Commuters might soon see gov't bike share system, end-of-trip bike facilities

Commuters might soon see gov't bike share system, end-of-trip bike facilities
Armed with plastic sheets and raincoats, bike commuters brave the morning drizzle while crossing the EDSA-Aurora Boulevard intersection in Quezon City as they head for work on Thursday.
The STAR / Miguel de Guzman

MANILA, Philippines — Along with the expansion and improvement of the existing bike lane network, the EDSA thoroughfare and Cebu's South Road Properties might soon see a bike-share system and end-of-trip bicycle facilities, the Department of Transportation said Monday. 

This came at the Move as One transport coalition's Biking Out of the Pandemic forum on Monday afternoon, where Eldon Joshua Dionisio, senior transportation development officer at the DOTr, presented the department's "tentative" plans for active transportation in 2022. 

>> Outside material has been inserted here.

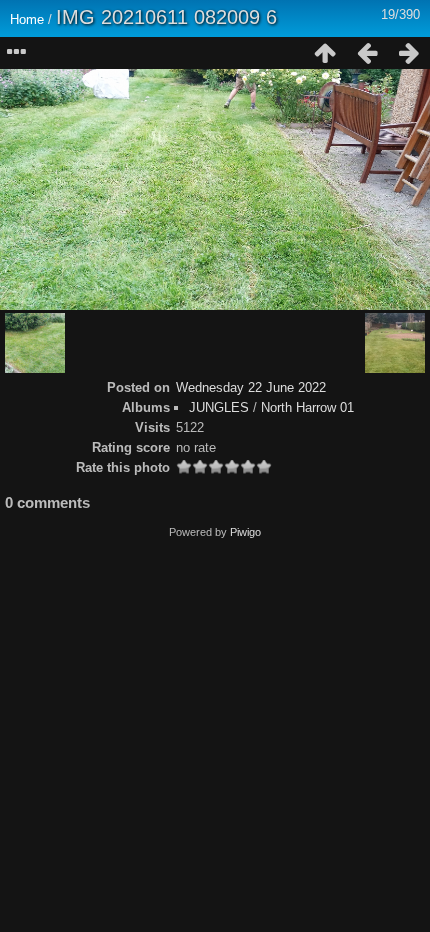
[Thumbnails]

The DOTr said it was looking at constructing bike-sharing stations at public transport terminals, national government facilities, city and municipal halls, commercial establishments, and medical facilities.

Heading into 2022, the DOTr will have P2 billion for active transportation alone in the General Appropriation Act for 2022. The DOTr said that these funds would also be spent on upgrading Class 2 bike lanes — or simple lanes with pavement markings only — to Class 1 lanes with physical separators. 

Among the national budget's key provisions for active transportation are the installation of end-of-trip bicycle facilities, the establishment of safe and accessible pedestrian walkways, and the allocation of "at least 50 percent of the road space" for public transport, pedestrians, and bicycles. 

The end-of-trip facilities, Dionisio said, would include bike racks, bike repair facilities, and bike sheds in select areas. These would also be built alongside bike counters following the procurement of bike counting technology including CCTV and other automatic bike counters. 

"The bikes are initially station-based and route-limited. A user is required to park the bike to another station and is required to traverse using only the designated Bike Share Route," Dionisio's presentation said of the planned bike share system. 

In 2021, the department oversaw the establishment of a total of 497 kilometers of bike lane networks in three urban centers around the country "where economic activities are the highest." Broken down, these are:

  • 129.66 km in Metro Cebu
  • 54.74 km in Metro Davao
  • 313.12 km in Metro Manila

To recall, the Bayanihan 2 stimulus law passed in September 2020 allocated some P1.3 billion for the construction of over 500 kilometers of bike lanes in the three areas. The budget lapsed in June 2021. 

Dionisio admitted that the lanes fell short of their initial goals for the year, citing the lack of time and limited funds provided.

READ: Whatever happened to: Metro Manila bike lanes

‘Strong support across demographics’

Against the backdrop of the coronavirus pandemic, transportation options for workers required to report to work physically have already been scarce as it is. In the wake of the suspension of public transportation during the general community quarantine, thousands looked to cycling to report to work. 

At the same forum, the Social Weather Stations presented the results of its 2021 surveys looking at household ownership of bicycles, the activities of household members who use bicycles, and a comparison of the present frequency of bike use to pre-coronavirus times.

Christian Michael Entoma, senior survey specialist, said that the polling body found that 42% of households or an estimated 2.6 million families claimed they were biking more frequently now than before.

Broken down according to the purpose of their trips, SWS said that "among households who cycle for essential activities, 48% have been cycling more frequently."

"It is noteworthy that two-fifths of households with members who currently use bicycles have been doing it more frequent during the COVID-19 pandemic, with about another two-fifths who have been using bicycles as frequently as before the pandemic hit the country," the SWS' report reads. 

A separate survey sponsored by the Department of Health, SWS also suggested a net agreement or at least 85 percent of adults agreed with the following sentiments:

  • "It is possible for my city or municipality to become a great place for walking and cycling."
  • "Roads in Philippine cities and municipalities will be better off if public transportation, bicycles, and pedestrians are given priority over public vehicles."

The sentiment, SWS said, prevailed across classes, sex, age group, and educational level.